I believe that a great deal of the miscommunication I have with others (general or particular) is my tendency towards a quiet nature. By no means do I submit that I am a quiet person in all circumstances. If only I could claim to carry myself with such humble grace. But in the many circumstances requiring the most personal, or the most sincere forms of honest communication, I find myself often slow to speak. I don't do this because I believe I am a wise person.
I do this because I know I am not a wise person. A friend recently asked me what one thing I would change about myself if I had the opportunity, and my answer was quick: "I would be a wiser person." I know I am not wise, because despite even my best attempts to hold my tongue, I often don't, and very often it gets me into trouble. Because of this, I've worked hard to hold my tongue, and find my feeble efforts to sometimes prove effective, generally in situations where I am already carefully considering the matters at hand - when my mind is functioning seriously and thoughtfully. Careless words don't slip so easily when you're not thinking carelessly.
Perhaps even more plenteous, however, are the circumstances wherein my very refusal to speak itself gets me into just as much trouble, if not more. In my pride, my anger, or whatever sin I happen to indulge myself in at the given moment, I very often take an attitude of self-righteousness that sees no need to verbally communicate my feelings. I feel justified in not engaging the other person in the basest and most rudimentary forms of polite communication. And I am wrong to hold my tongue. Perhaps what I would be liable to say in such situations would be wrong as well, but that becomes a moot point, given the conditions. As James said, "...but no man can tame the tongue. It is a restless evil, full of deadly poison." I find in my case, its no less evil when I hold it - my attitude seems vehicle enough for the poison when the tongue is restrained. (1st John: "Dear children, let us not love with words or tongue but with actions and in truth.")
I believe that perhaps the most numerous of the circumstances in which I forgo verbal communication are those where I simply have nothing to say. In such situations, I don't necessarily feel that I am (subjectively) either morally right or wrong to not be speaking - I don't feel its that kind of issue at all. Rather, I just don't have the words to communicate my thoughts. Often I believe its because I am uncomfortable in sharing them because I don't believe I could properly convey what is working through my head. And I find myself without anything to say.
Problems arise here because my eyes betray the fact that I am thinking something, but not sharing it. People often feel slighted, and with good reason. They very often confuse my inability to verbally communicate with other forms of quietness - the selfish attitude aforementioned, the prideful I-know-something-you-don't-know disposition, or perhaps even the don't-have-anything-good-to-say so don't-say-anything-at-all syndrome. Take your pick of these or many others - very often the person(s) with whom I would communicate are given this impression.

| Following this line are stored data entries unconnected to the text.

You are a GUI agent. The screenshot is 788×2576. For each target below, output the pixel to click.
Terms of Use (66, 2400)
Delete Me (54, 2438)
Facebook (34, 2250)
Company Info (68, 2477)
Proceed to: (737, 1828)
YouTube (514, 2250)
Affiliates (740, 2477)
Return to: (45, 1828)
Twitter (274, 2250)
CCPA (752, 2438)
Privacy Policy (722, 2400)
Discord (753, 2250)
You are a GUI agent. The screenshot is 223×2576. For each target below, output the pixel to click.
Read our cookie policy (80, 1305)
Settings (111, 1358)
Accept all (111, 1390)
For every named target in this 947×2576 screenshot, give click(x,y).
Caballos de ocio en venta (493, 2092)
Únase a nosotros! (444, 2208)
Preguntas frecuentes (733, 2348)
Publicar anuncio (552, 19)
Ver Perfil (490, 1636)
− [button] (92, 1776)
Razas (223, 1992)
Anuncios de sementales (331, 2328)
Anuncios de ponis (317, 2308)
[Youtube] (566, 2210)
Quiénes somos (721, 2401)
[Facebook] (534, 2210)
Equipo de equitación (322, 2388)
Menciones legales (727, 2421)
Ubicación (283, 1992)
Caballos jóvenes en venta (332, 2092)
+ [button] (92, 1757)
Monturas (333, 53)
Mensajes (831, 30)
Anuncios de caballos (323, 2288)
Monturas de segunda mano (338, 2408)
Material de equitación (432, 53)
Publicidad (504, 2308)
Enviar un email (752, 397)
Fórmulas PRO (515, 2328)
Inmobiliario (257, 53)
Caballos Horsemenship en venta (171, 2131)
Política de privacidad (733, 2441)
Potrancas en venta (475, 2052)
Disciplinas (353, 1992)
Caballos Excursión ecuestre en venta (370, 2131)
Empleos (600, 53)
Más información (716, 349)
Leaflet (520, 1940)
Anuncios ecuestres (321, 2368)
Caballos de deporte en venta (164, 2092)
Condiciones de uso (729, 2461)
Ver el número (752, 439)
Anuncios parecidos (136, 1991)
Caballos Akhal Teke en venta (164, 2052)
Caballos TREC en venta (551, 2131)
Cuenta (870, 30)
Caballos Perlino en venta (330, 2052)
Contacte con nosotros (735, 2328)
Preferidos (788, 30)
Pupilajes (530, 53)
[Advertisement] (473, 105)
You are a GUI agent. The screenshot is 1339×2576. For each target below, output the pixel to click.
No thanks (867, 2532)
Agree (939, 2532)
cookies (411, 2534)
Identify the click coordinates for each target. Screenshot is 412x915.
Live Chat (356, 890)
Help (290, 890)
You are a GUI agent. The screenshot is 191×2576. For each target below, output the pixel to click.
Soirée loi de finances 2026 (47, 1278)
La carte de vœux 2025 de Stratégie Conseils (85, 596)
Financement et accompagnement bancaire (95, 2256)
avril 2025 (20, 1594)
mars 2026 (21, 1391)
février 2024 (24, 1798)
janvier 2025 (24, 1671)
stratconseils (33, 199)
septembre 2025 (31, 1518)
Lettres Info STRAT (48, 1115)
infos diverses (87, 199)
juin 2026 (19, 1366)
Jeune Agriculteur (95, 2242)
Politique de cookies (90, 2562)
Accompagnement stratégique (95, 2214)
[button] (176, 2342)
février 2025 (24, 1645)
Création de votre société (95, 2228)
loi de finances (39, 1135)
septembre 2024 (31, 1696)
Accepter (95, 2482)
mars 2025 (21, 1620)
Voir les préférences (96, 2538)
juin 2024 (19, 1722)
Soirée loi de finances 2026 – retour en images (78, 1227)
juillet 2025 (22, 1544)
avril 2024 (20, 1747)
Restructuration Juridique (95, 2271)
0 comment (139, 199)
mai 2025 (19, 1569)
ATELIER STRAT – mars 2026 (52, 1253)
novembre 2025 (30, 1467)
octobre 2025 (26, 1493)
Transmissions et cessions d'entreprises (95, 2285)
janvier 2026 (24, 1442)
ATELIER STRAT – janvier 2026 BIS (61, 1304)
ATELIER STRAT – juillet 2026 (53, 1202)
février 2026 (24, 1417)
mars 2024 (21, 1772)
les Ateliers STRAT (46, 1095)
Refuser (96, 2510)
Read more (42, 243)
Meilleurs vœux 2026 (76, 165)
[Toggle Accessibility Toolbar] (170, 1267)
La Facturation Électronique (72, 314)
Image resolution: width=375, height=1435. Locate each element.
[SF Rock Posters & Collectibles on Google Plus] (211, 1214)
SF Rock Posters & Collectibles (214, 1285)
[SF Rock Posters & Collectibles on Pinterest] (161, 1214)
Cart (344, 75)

Whether they are justified in their impression is not the point. The point is that this third general area of quietness on my part presents me with perhaps my greatest need for personal endeavor. For in this form of quietness, rather than avoiding a sin of commission (i.e. in the prudent holding of the tongue), I commit a sin of omission, perhaps even more grave than the explicitly selfish one which I have already addressed. More Proverbs serve to elaborate:
Reckless words pierce like a sword, but the tongue of the wise brings healing.
The tongue of the wise commends knowledge, but the mouth of the fool gushes folly.
The tongue that brings healing is a tree of life, but a deceitful tongue crushes the spirit.
The tongue has the power of life and death, and those who love it will eat its fruit.
A truly wise tongue is one that brings healing, commends, is a tree of life, builds others up, and affirms them. I certainly can't do this when I'm not opening my mouth at all.
The trick is finding the right words, and knowing when to say them. Which seems night on impossible for the so very unwise. And we're left with naught but to rejoice in our Very Present Help:
To man belong the plans of the heart, but from the LORD comes the reply of the tongue.